Mlliyet Milliyet Blog Milliyet Blog
 
Facebook Connect
Blog Kategorileri
 

13 Mayıs '15

 
Kategori
Gündelik Yaşam
 

Yutarım iyi de tutarım yok...

Hayat bazen acı, keder, ızdırap, çaresizlik bazen de tam tersi....

Mutluluk, sevinç hep normal düzeydir ya hep daha fazlasını isteriz, nefsimiz doymaz bir türlü.... 

Yeryüzünde küçük bir yer kaplasak ta hepimiz bütünün, BİR’in parçalarıyız...

BİR’likteyiz...

Acı, keder, ızdırap, çaresizlik varsa sadece kişiye değil bütüne ait olur.

Minicik bir lokmayı paylaştığında seni kendimden görüyorum, yalnız değilsin, güzel ve hayırlı günler de gelecek, ben de seninle aynıyım, endişeye gerek yok, bugün olduğu gibi yarın da senin “yanındayım” mesajı vardır.

Yarınları yok etmeyelim, iyi bir insan olalım diye uğraşıp dururken bir çuval inciri berbat  etmesek, keşke...

Hayatı görmezden geliyorsan, kendinden başka herkesi ve herşeyi yok sayıyorsan, hatta yutarım iyi de tutarım yok diyerek bitkisel hayat misali önyargılarınla başbaşa yaşıyorsan toprağa kök salıp güneş ve suyla fotosentezle yaşamak en doğrusudur. İnsana yakışan paylaşmaktır, konuşmaktır, yaratılış özelliklerine uymaktır. Bir ihtiyaçtan söz edildiğinde varsa paylaşılır veya fikir üreterek çözüm bulunmaya çalışılır. Çözüm yoksa bile hesap yapmadan, hiç vakit geçirmeden, söylenen kuru sözlerin tadından geçilmez. Bu “yanındayım”ın karşılığı sade ama çok değerli sihirli sözlerdir.

Teşekkür ederim...

Seni seviyorum...

Özür dilerim...

Beni affet...

Dünyalara bedel olur...

Peki söylenmezse ne olur? Bu geçici dünyada sadece insana verilmiş en önemli özelliğin sakınılması olur...

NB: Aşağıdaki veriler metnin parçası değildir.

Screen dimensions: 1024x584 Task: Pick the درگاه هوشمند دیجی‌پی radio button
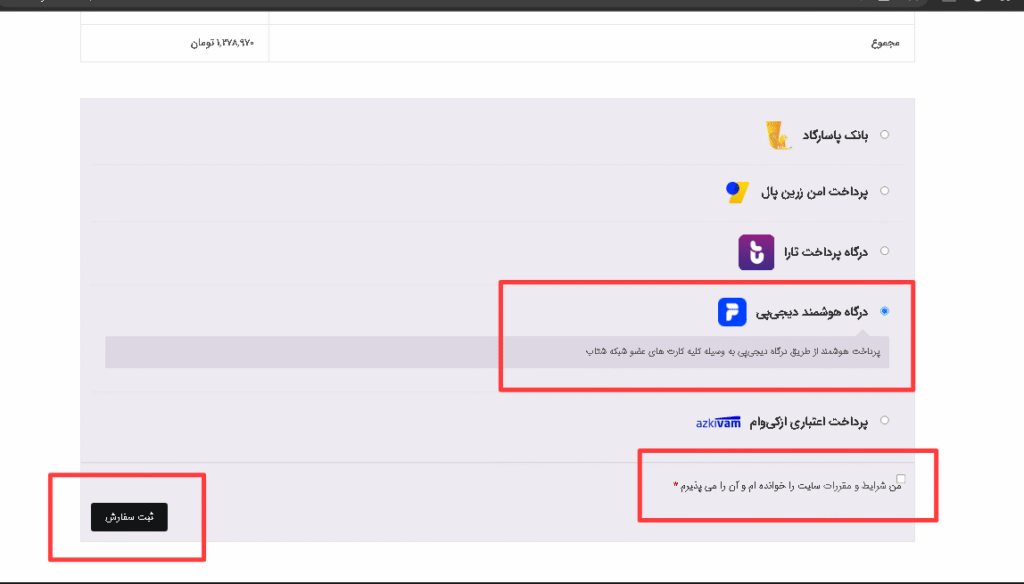pyautogui.click(x=884, y=311)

“Yanındayım” diyene “ben senin yanında değilim” karşılığı verilmiş olur. “Yanındayım” diyerek elini uzatan kişinin görevi ya da bir zorunluluğu varmış gibi olur.

Bir otomobilii kullanırken keyifli veya kederli anlar, dinlediğin müzik, anılar, servis bakımları, kaskolar, harcamalarla otomobilinle bütünleşirsin, yıkama, yağlama, yakıt, motor, egzost, vs. kontrol listesindeki işleri tamamladıysan beraberliğin sürer gider. Ancak birşeyleri ihmal edersen aracın performansı düşer, verimli kullanamazsın, şikayetler başlar, araban senden, sen arabandan memnun olmazsın, bu aşamada yapılacak en iyi şey bedel ödemektir yani benzin, bakım-onarım veya elden çıkarıp yenisini almak veya da toplu taşıma kullanmak ya da kendi ayakların üstünde devam ettirmek hayatı.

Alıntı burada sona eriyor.